Up until now, Three Billboards has always been narrated and retransmitted over the internet, thus keeping on generating small stories around it, and it has never been disclosed in its entirety. Contextually to the exhibition at Circolo of Cavallerizza, the project offers itself for the first time in an overview, where the single fragments are put together in a tale and in a texture of relations and complementary reflections.

The exhibition's title, Nothing will come of nothing, comes precisely from a negative comment received online about the work's sterility. A comment that the entire exhibition aims at proving wrong, by collecting and displaying all the things that the work generated – as well as by telling how it was generated. The most significant and iconic reactions generated by Three Billboards are displayed in an intelligible way, by showing how the work has been able to receive and retransmit the space-time issues in which the work unfolded.

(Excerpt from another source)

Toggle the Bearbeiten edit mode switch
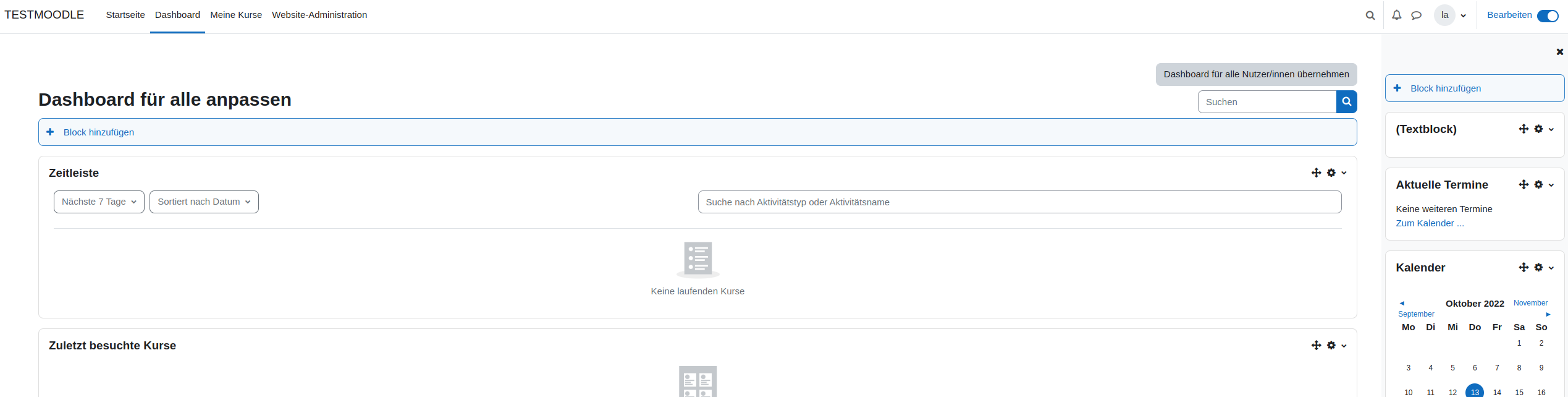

(From curator's text by Yuliya Say)

The exhibition is split into two sections: History and Stories. This is because, as the artist claims, the history of the creation of the project and the viewers feedback on it – is an integral part of it.

History is about what was «behind the scenes» of Three Billboards project. About how Fedorova has raised the necessary funds to rent the posters, about her interaction with the advertising agency, and so on. It also represents the testimony of the difficult condition in which young artists work today, not only in Ukraine.

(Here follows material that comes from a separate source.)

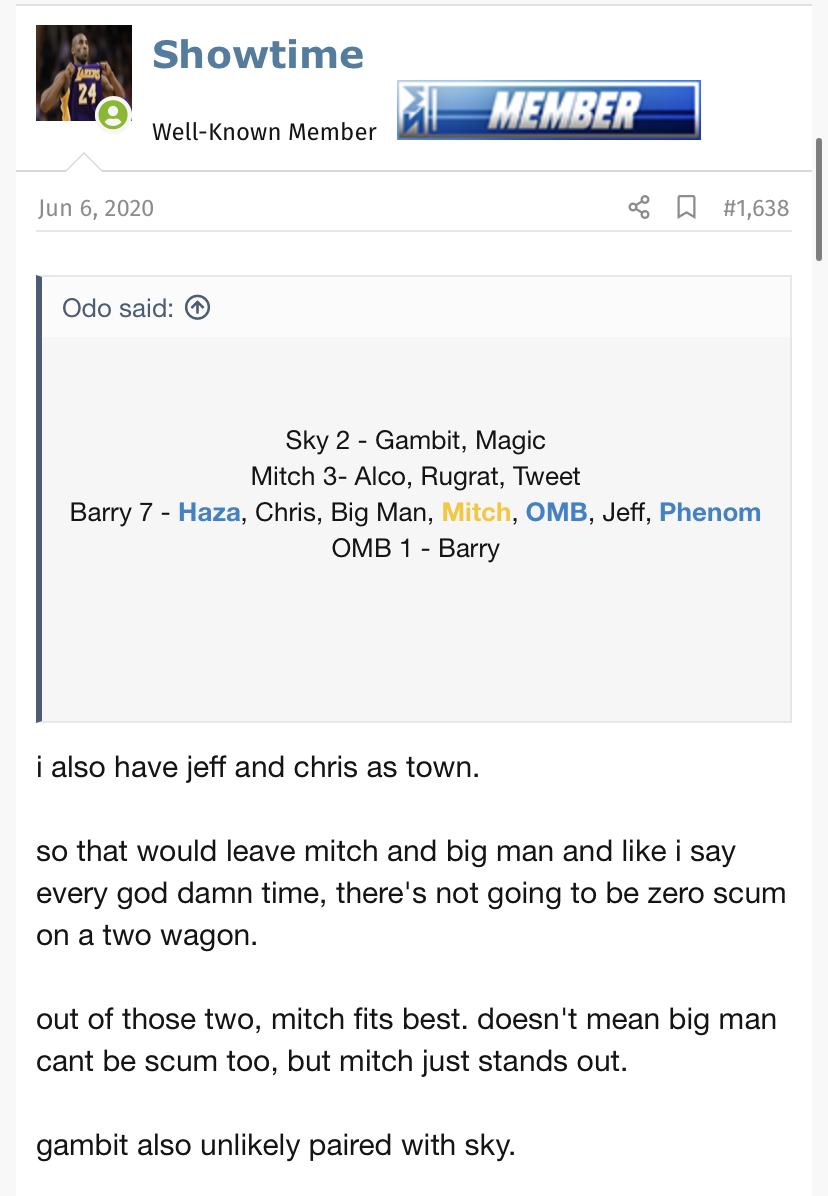The image size is (828, 1196).
Task: Click the Well-Known Member user title
Action: 264,132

This section includes information about the cost of living in Ukraine, from vegetable prices to the rental of an apartment. Rather than providing a list of financial data, History wants the viewer to immerse in the socioeconomic reality of the country, allowing him to contextualize the reactions the work received, which are contained in the Stories section.

Then follow some photographs of the bills for renting the billboards in their actual quantity:
27 bills of 200 UAH (Ukrainian hryvnya); 1 banknote of 100 UAH.

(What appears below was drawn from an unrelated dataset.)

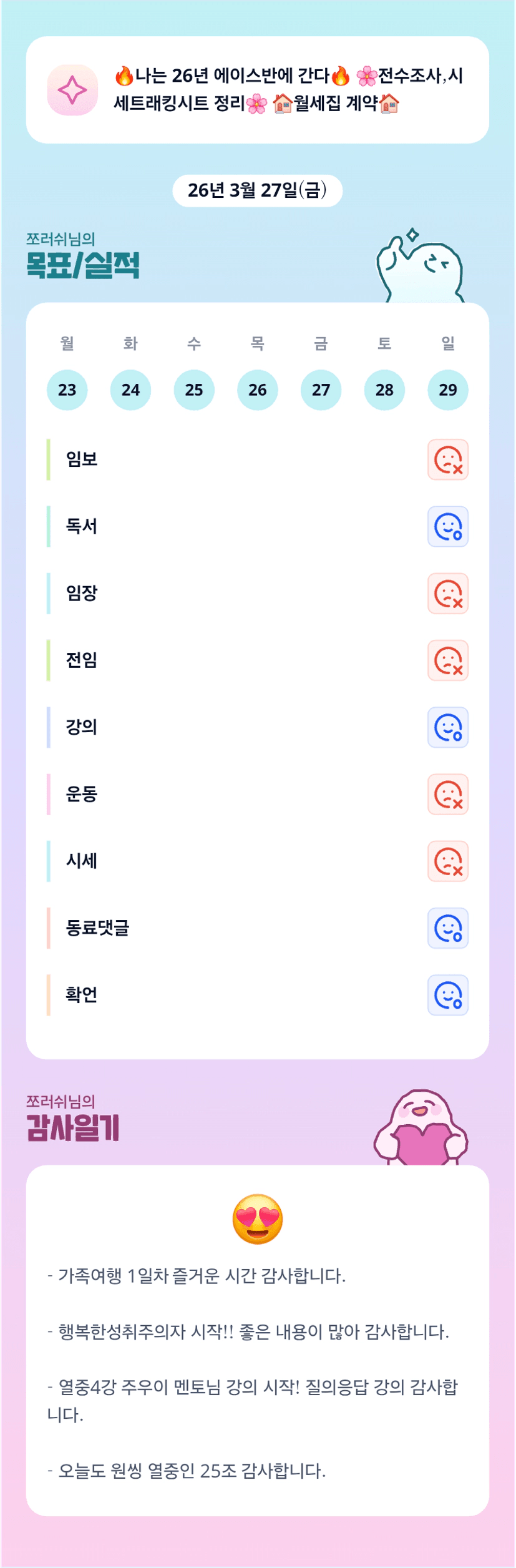Click the 동료댓글 goal label

[x=97, y=928]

Finally, the screenshots of the emails containing the press releases, sent to the various national and local cultural realities hoping for some find of feedback. No response received, except from the one online magazine, which published the proposed content.

Stories is about what happened «after», the storytelling of what Three Billboards generated.

The Facebook comments are presented, both the ones received under the original post, both the ones under the numerous reposts, along with comments from local information portals. Like in a «chinese whispers», authorial control has gradually faded away, giving way to more heterogeneous interpretations and manipulations by the public.

Among the various photomontages created, one was directed against the mayor of Kharkov in charge at the time, just like in the homonymous movie. Even if the artist tried to «go beyond» the feature, a spectator returned the original narrative function to the billboards.

The video depicting the three billboards was also presented in a virtual exhibition on the British platform Skelf space. During the podcast concerning Three billboards, the two curators commented on the work, proving to be curiously strangers towards eastern Europe and its own landscapes: Ukraine is to them something distant and unknown, they are even amazed by the cyrillic writings. A «westerner» vision, as they defined themselves, towards a «space
of anywhereness». The presence of billboards along the highway is experienced as a violent eruption of «wild, rampant capitalism" in an otherwise pure, pristine space. The three Fedorova's billboards are obviously exceptions.

Finally, the conversation with her art history teacher, editor of one of the many art magazines in Kharkov. He commented on the project: «Nothing will come of nothing ... The project told me nothing. [...] But to me it's very important for an artist to express himself. Therefore, I will publish your project». The exhibition's title comes from this comment.